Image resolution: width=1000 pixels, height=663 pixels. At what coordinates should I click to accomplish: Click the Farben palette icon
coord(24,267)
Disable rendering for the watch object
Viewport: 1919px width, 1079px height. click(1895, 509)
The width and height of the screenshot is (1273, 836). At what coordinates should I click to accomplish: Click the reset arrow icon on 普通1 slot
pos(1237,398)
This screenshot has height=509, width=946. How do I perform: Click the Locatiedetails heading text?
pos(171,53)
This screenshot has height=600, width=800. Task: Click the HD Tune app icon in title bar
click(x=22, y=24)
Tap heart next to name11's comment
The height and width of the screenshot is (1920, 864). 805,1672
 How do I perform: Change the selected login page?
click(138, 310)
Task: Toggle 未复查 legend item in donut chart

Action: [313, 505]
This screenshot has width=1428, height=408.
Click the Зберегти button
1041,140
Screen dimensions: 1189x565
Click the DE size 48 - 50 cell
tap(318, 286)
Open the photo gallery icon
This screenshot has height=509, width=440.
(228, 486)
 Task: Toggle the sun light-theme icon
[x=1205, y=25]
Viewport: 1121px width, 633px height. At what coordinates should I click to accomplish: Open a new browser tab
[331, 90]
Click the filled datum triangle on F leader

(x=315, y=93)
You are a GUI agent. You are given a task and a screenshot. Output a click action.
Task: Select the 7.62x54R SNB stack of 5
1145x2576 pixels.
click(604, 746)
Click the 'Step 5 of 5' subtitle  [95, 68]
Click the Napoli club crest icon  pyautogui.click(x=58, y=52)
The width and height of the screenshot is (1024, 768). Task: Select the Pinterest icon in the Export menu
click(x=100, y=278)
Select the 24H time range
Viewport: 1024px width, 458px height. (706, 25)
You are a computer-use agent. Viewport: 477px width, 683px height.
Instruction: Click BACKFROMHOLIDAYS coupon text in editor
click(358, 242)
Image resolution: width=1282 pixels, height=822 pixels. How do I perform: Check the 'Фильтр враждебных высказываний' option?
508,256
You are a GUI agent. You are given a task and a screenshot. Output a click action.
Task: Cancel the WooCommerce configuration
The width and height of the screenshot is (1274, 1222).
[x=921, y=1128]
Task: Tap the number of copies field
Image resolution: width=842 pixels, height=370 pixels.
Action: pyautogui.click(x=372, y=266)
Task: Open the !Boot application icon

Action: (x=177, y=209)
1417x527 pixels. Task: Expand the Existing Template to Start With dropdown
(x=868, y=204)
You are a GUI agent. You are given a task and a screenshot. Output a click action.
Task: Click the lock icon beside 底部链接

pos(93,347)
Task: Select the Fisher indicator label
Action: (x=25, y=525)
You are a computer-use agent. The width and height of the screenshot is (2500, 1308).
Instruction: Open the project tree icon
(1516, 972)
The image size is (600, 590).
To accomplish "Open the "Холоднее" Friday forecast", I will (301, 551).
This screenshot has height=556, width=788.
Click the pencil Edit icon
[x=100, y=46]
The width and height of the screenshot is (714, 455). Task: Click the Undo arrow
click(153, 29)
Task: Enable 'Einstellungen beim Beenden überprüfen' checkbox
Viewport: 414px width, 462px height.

Exercise brief:
Output only an exact transcription of the lines above from the one with "Instruction: Click BACKFROMHOLIDAYS" up to and including the one with "Task: Tap the number of copies field".

Your response:
Instruction: Click BACKFROMHOLIDAYS coupon text in editor
click(358, 242)
Image resolution: width=1282 pixels, height=822 pixels. How do I perform: Check the 'Фильтр враждебных высказываний' option?
508,256
You are a GUI agent. You are given a task and a screenshot. Output a click action.
Task: Cancel the WooCommerce configuration
The width and height of the screenshot is (1274, 1222).
[x=921, y=1128]
Task: Tap the number of copies field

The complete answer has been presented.